I think that there is some additional weirdness here around how we're calculating the configmap and secret hashes; we don't sort the keys before hashing so technically we could be iterating across them in a different order each time. That would also cause the hash to change when the data is unchanged.

Either way, the secret hash change kicks off a delete and recreate of the helm job. The actual values haven't changed, so the job should be a no-op, but the fact that it runs at all can occasionally cause things to get stuck in a weird state if it is kicked off while nodes are being rebooted.

The size of the valuesContent also seems to have something to do with this. It looks like larger values secrets take a bit more time to apply, so there is a longer period between changes. If the secret is small, it the change is quick enough that the hash change gets missed by the quick re-enqueing of changes to the secret and job hash.
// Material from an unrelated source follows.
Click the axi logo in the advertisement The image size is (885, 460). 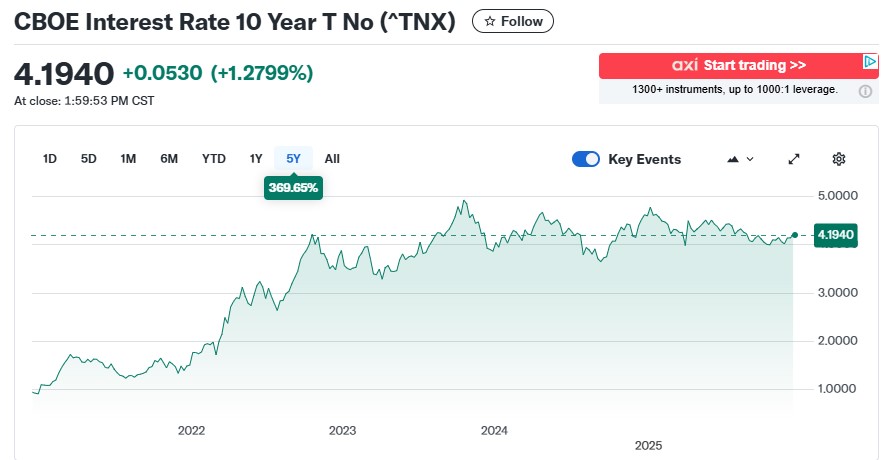tap(685, 66)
That would explain why this only causes issues when users supply a large valuesContent - say for example, pasting the whole values.yaml from a complicated chart into the valuesContent, and then just making the changes inline. This wasn't really how we expect it to get used; most users just supply the values that they want to override... but it is a valid thing to do.

The FIx

The fix is simple - don't use stringData; do our own base64-encoding and store it directly in the data field, so that the resource we're applying matches the resource returned by the apiserver.

[belgaied2]

@brandond The problem seems to be still happening in RKE2 v1.27.11 and v1.27.12 supposed to have v0.15.6. Not yet checked for K3s.

[brandond]

@belgaied2 if you are still seeing behavior that looks like what is described here, please open a new issue and attach debug-level logs. This PR is not the correct place to triage any ongoing issues.